Like royalty wearing rags, Real Gentleman spent his early life cloaked in the dust and sweat of working class racetracks.
Bouncing between Suffolk Downs in East Boston and Finger Lakes Race Track in Farmington, N.Y., the refined and upright gelding, who possessed hidden talents that could make him great, tried to plug himself into the gritty life, where he floundered.
In 41 starts, he had just a single victory in the battle for small purse money, before he finished out his career as the ugly winter of 2012 closed in. With a mere $16,000 in lifetime earnings, his real talents were hidden.
Real Gentleman
Barn name: Rio
Sire: Gone for Real
Dam: Sunshine Star, by Star de Naskra
Foal date: Feb. 5, 2006But soon he would show he could outperform most Thoroughbreds!
After cooling his heels for two months at a New Hampshire farm, a dressage rider and her top-level equestrian coach came to inspect the bay gelding they’d spotted online in a video, which showed Real Gentleman cantering with the balance of a ballerina.
“We found him on a cold, rotten Sunday at the end of January 2012,” says Ann Seamonds, a longtime dressage rider. While nursing a cold and feeling a bit sorry for herself, she’d surfed the Net and discovered the bay Thoroughbred’s video on Facebook. And she saw in that brief footage a glimpse of talent that never did him any good on the track. “He had the most lovely presence and a lovely balance and a canter to die for. The walk and the canter are the two most important gaits in Dressage. The trot you can improve a little. And I loved his eye—he had a calm eye.”
And his looks matched his temperament.
With snow swirling on the blustery wind, he was expertly put through his paces by trainer and jockey Jackie Falk, says Seamonds, noting, “He never put a foot wrong. She even jumped him over a snow bank.”
It took Seamonds and her coach, Pan Am Games winning dressage rider Mary Howard of Brentwood, N.H. about two minutes to see the regal bearing of an undiscovered star. “My trainer looked at him, then she looked at me and said, ‘He’s coming home with us.’ At this point, I wasn’t thinking of having a show horse to go up the levels with. I just really loved him.”

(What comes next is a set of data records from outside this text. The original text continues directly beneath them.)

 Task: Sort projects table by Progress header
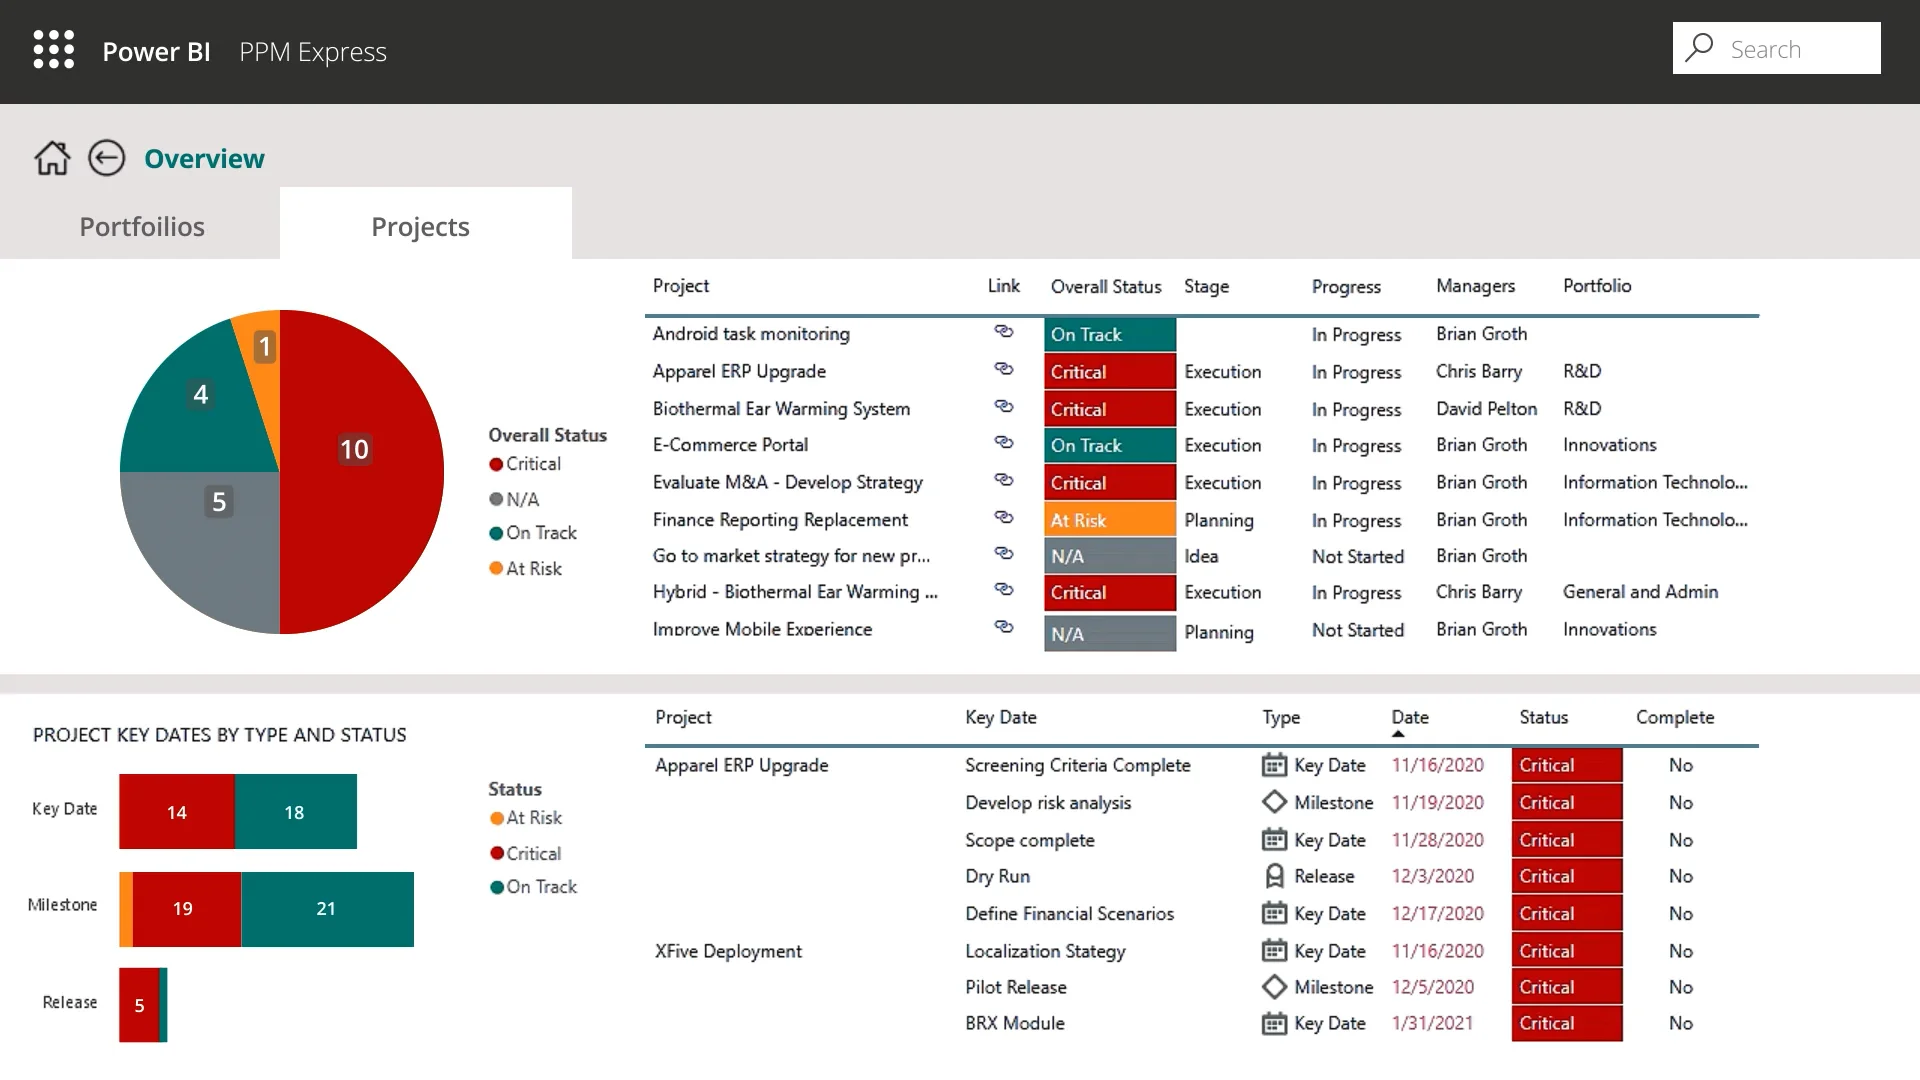1345,287
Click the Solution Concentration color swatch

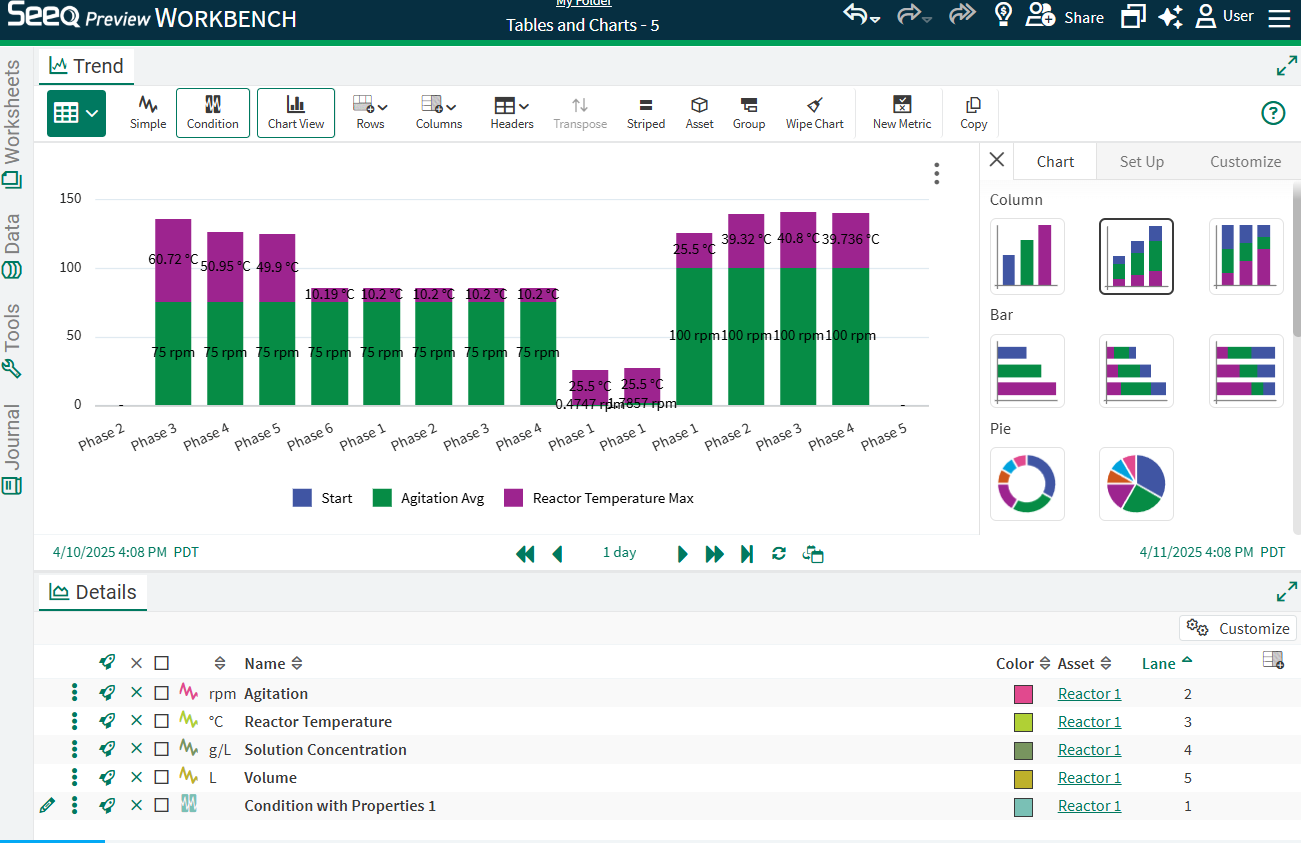1023,750
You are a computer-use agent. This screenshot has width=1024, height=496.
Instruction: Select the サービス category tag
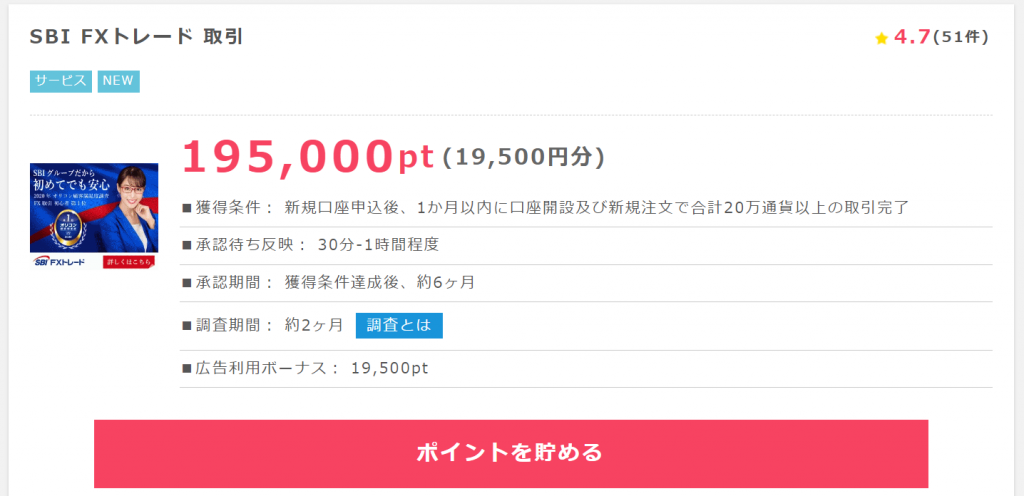tap(61, 82)
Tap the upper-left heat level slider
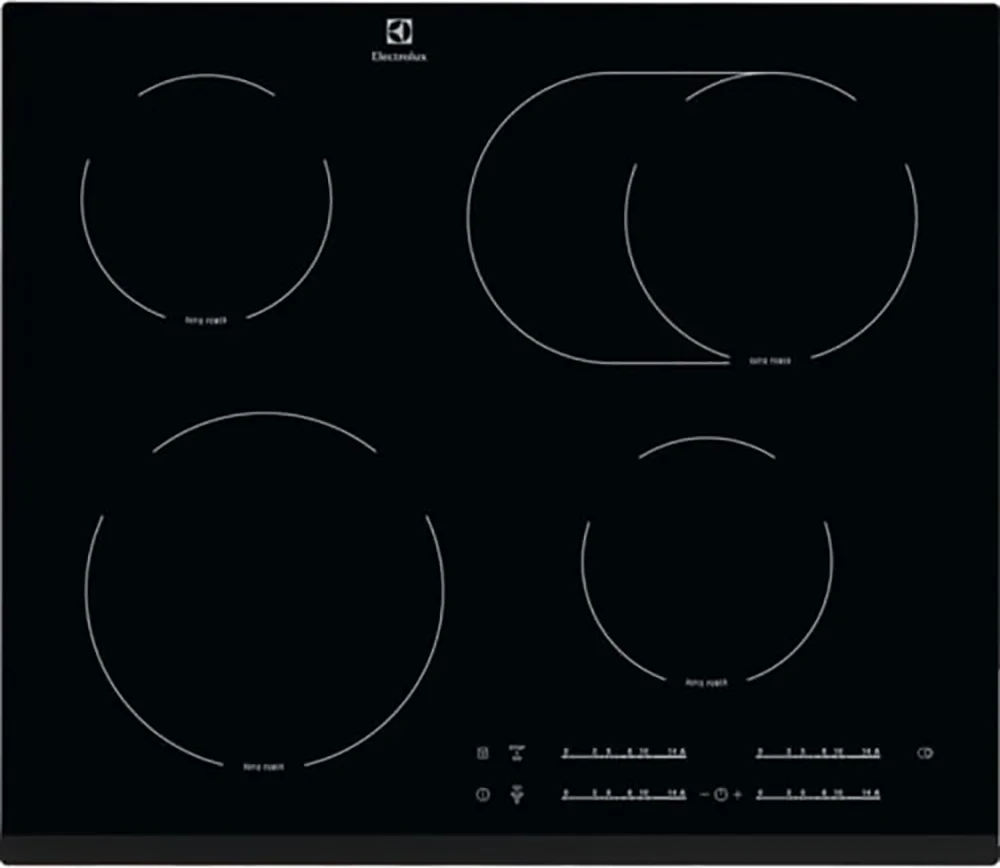 point(624,752)
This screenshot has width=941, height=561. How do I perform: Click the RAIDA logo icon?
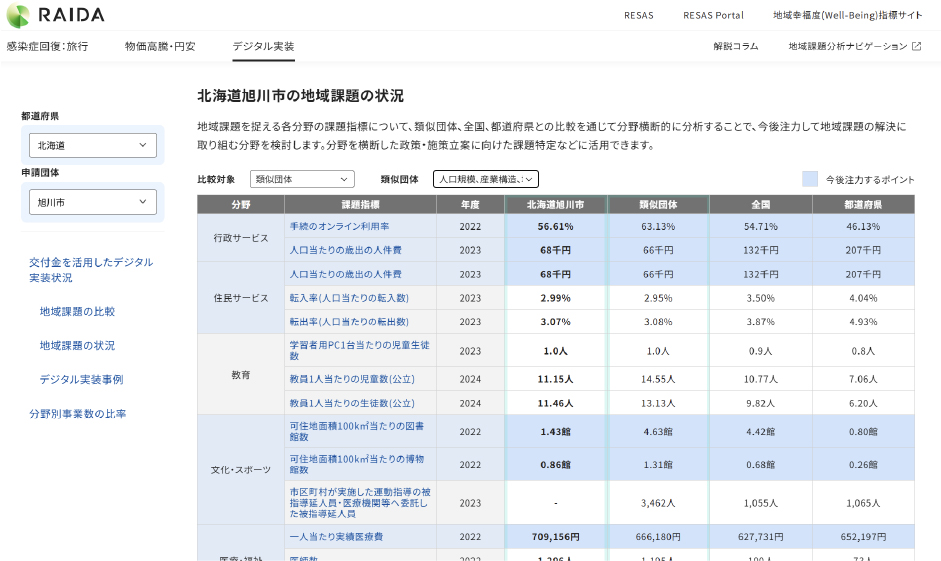(19, 15)
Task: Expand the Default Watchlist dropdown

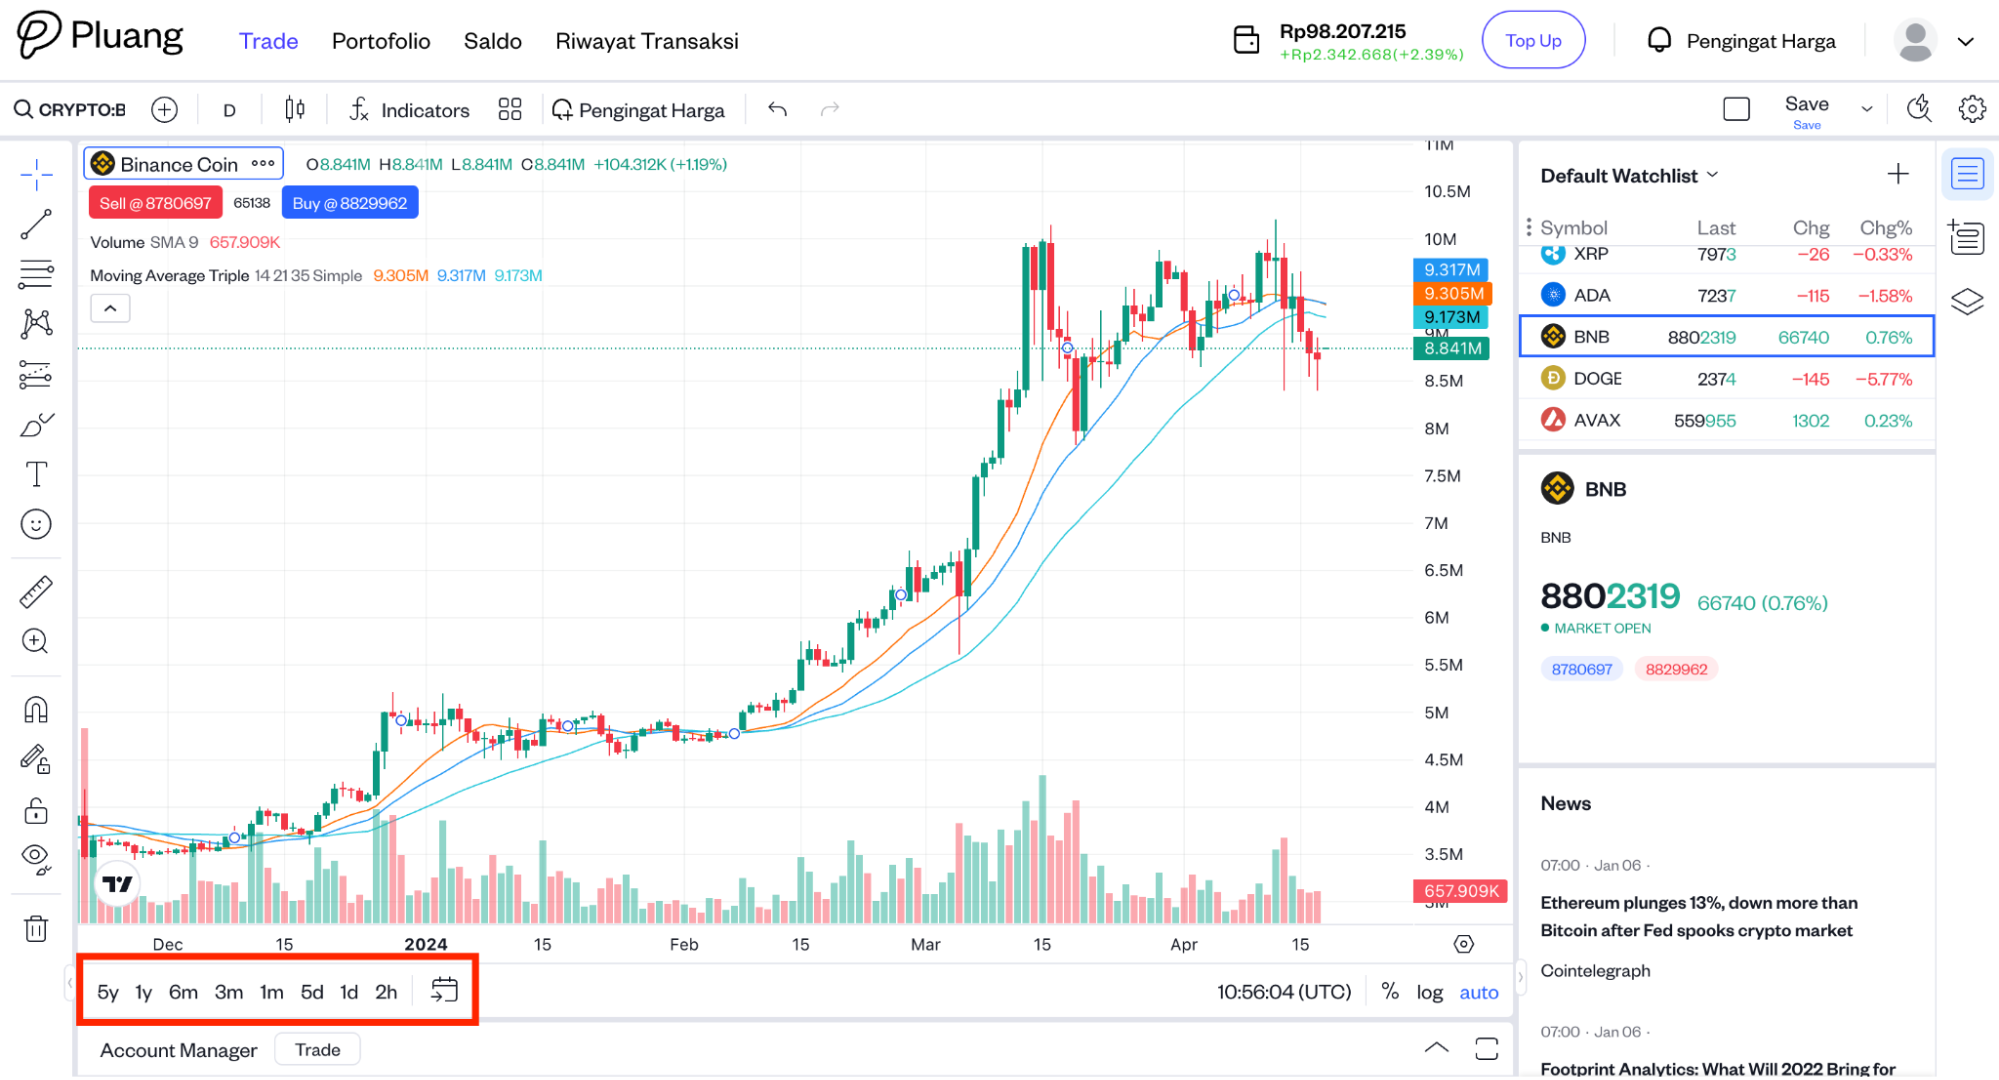Action: 1714,175
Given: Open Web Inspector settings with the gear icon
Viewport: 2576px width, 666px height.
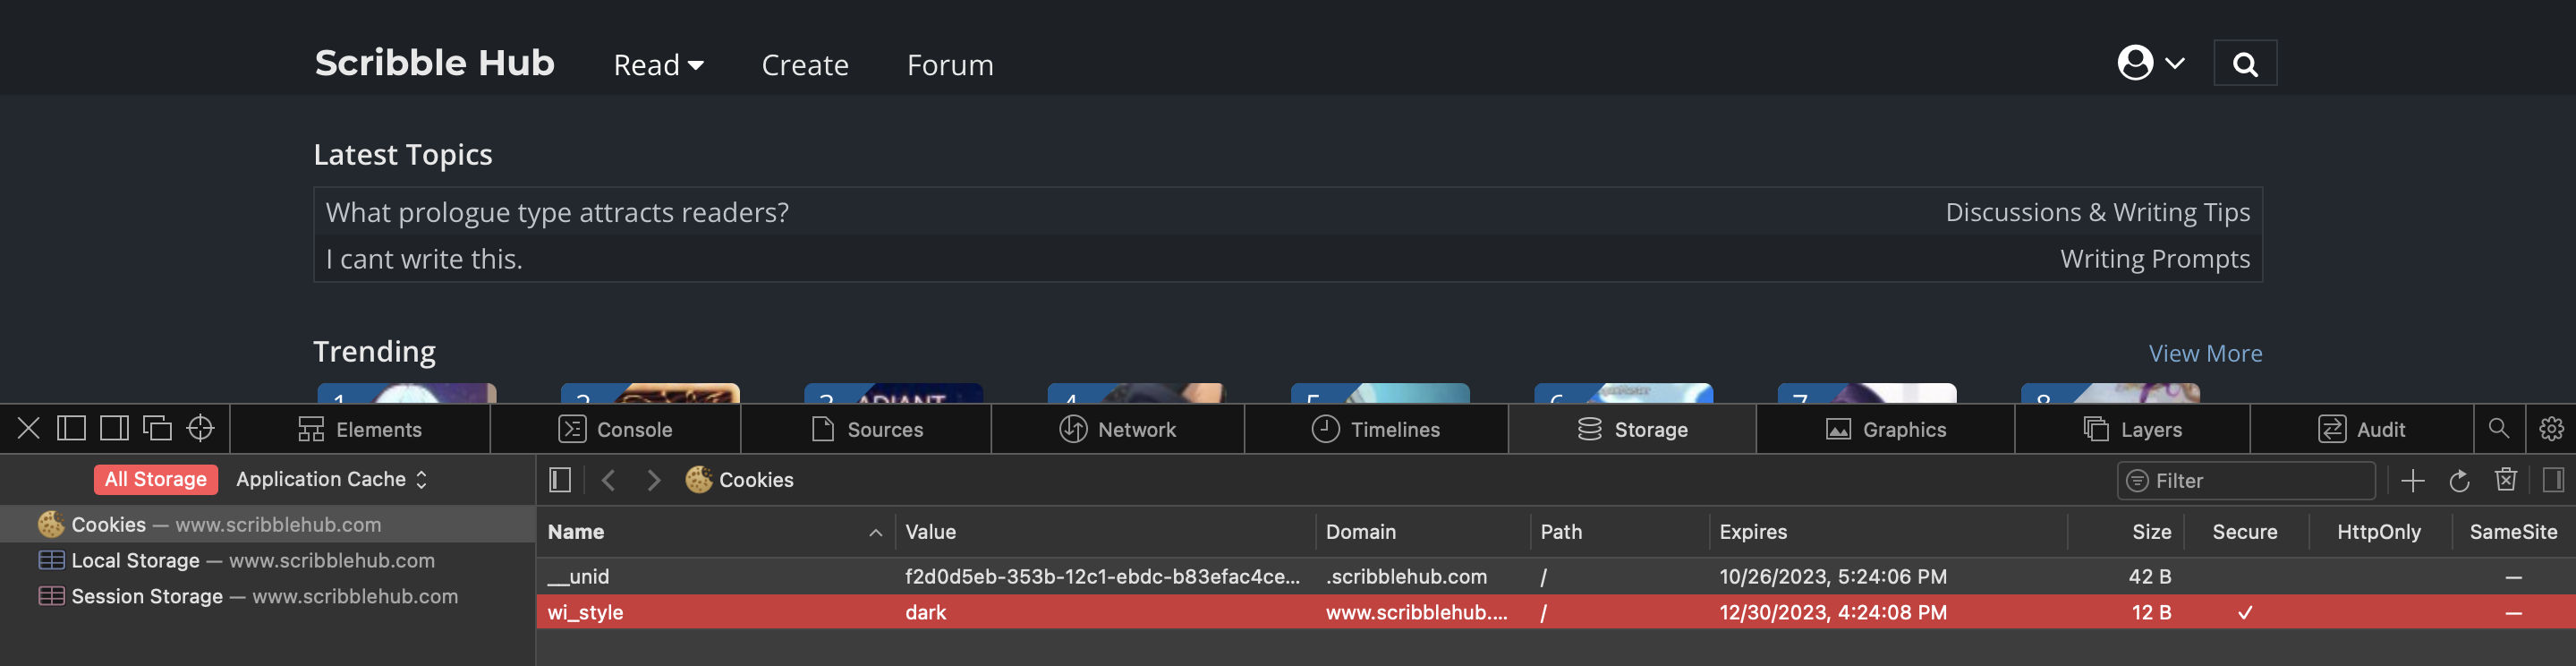Looking at the screenshot, I should (x=2551, y=429).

After shipping him to Five Stars Farm in Brentwood, the pair started training Real Gentleman for the beautiful sport of Dressage with no expectations. And one day, the confusion cleared and something just clicked for the gelding as he found his natural calling. “One day the look in his eye changed and it was like he realized in that moment what he was supposed to do,” Seamonds says. “After that, he never said no.”
And while onlookers might say, “No way!” the well built racehorse charged up the ranks of the Dressage discipline, conquering Levels 1 through 3 to compete and win at Level 4. This year, after winning his first 3rd Level show with a score of 71 percent, he debuted at the 4th Level at the University of New Hampshire earlier this summer with a score just under 63 percent, Seamonds says.
With reins gently held by skilled working student Bethany Larsen, Real Gentleman is expected to crack into Prix St. George next year, once he gradually builds strength. An unsung racehorse with the bearing of nobility is leaving all the racehorses he competed against in the dust as he conquers Dressage levels few horses can attain.
“He is a warhorse who found his true calling as a Dressage horse,” Seamonds says. “He is becoming a real ambassador for the OTTBs in Dressage.”